Hommes d’Afrique: Vous terminez actuellement votre travail dans le cadre de la transition politique quel est, l’état des lieux économiques de Madagascar ?
Omer beriziky: Effectivement, nous venons, vendredi20 décembre, de terminer une étape importante dans le processus de sortie de crise de Madagascar. Je dis étape importante parce que ce n’est pas encore l’étape ultime. Celle-ci viendra le jour de la passation de service avec le nouveau Premier Ministre qui sera issu de ses élections. Déjà pour moi, c’est une victoire, je dirais. Peut-être pas une victoire personnelle mais une victoire de l’équipe gouvernementale: nous avons réussi avec les autres institutions de la transition le défi détenir ces élections.. Voilà ce que je peux dire d’abord. Concernant votre question sur le bilan économique, politique même, mon souhait est de pouvoir partir le plus tôt possible pour que la nouvelle équipe gouvernementale puisse mettre en pratique son programme de gouvernance. Je peux vous dire en très peu de mots, qu’en matière économique, ce bilan est tout à fait négatif. Négatif dans le sens où le secteur primaire est en déclin. La production du riz, l’aliment de base des Malgaches acheté de façon dramatique suite aux sécheresses dans la partie nord du pays, aux criquets migrateurs qui ont sévit dans le sud, le moyen-est et le centre du pays. Madagascar, autrefois grand exportateur de riz, est condamné aujourd’hui à en importer. C’est vraiment difficile à croire!. A ces cataclysmes naturels, s’est ajoutée la crise. Celle-ci a eu des impacts très négatifs sur la vie des Malgaches en général, particulièrement sur les productions agricoles. Cependant, il y a des secteurs qui semblent renaître un peu. Par exemple la pêche, grâce notamment à l’accord de pêche avec l’Union Européenne, et aux résultats positifs des évaluations vétérinaires de l’UE. Vous savez que les crevettes de Madagascar font partie des produits les plus prisés en Europe. Dans le secteur secondaire, l’effet de la crise est ressenti partout. La crise a aussi des conséquences désastreuses sur les investissements industries mais également au niveau du commerce. La balance commerciale de Madagascar n’a pas cessé de chuter. Elle est très déséquilibrée aujourd’hui.

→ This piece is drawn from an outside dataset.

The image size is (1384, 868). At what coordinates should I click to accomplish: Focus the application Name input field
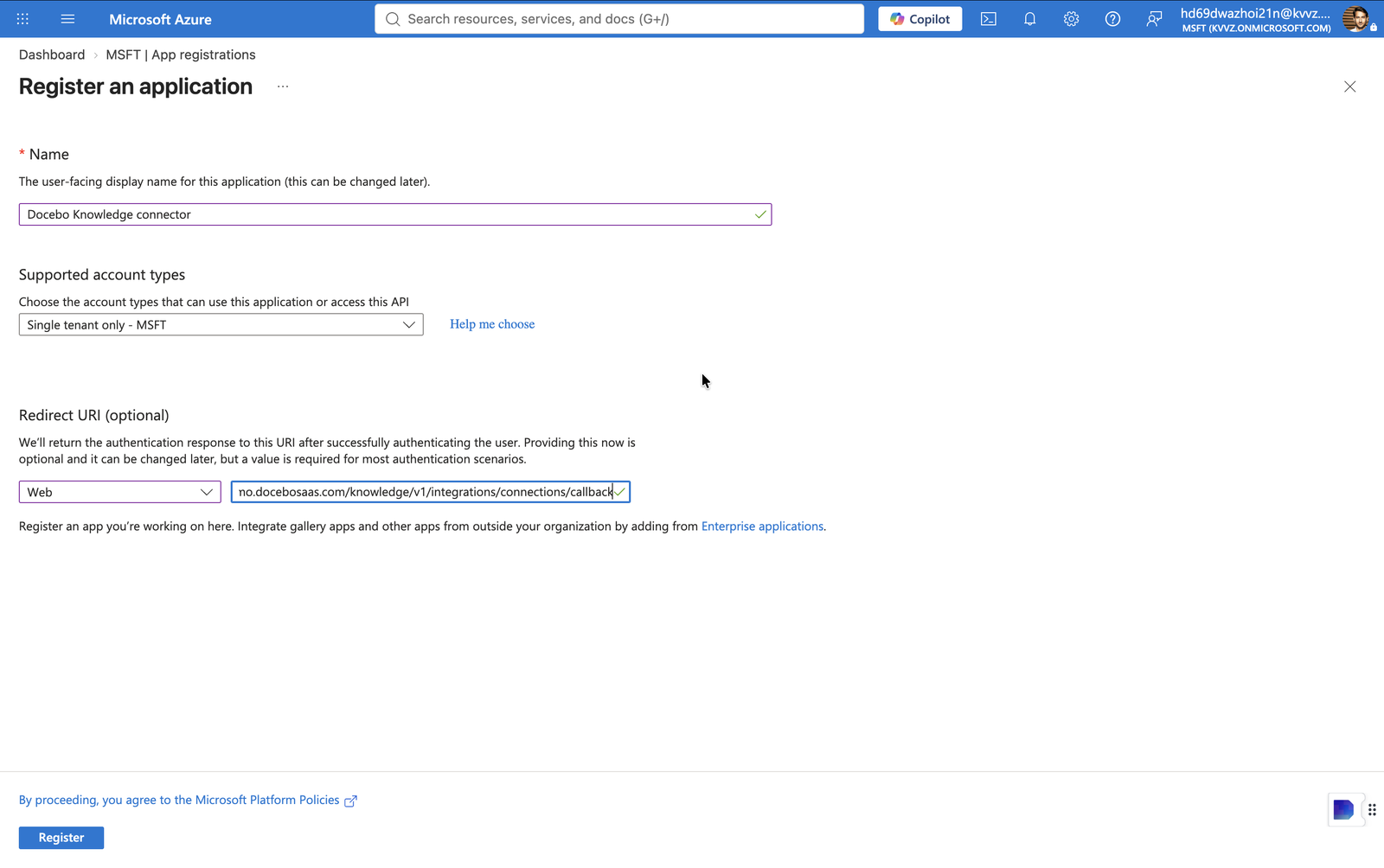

Hommes d’Afrique: Quel est le niveau du déséquilibre ?
Omer beriziky: Je n’ai pas les chiffres exacts mais je pense que nos importations dépassent de 70% nos exportations. C’est très dommage! Beaucoup de zones d’industries, de zones franches ont fermé. En matière d’emploi aussi, c’est aussi grave. Madagascar a perdu beaucoup d’emplois. La crise s’est aggravée quand les Américains ont supprimé ou plutôt suspendu l’accord de l’AGOA avec nous. Donc un nombre important de salariés, du jour au lendemain se sont retrouvés chômeurs. . Il y a eu une augmentation très importante du chômage à Madagascar.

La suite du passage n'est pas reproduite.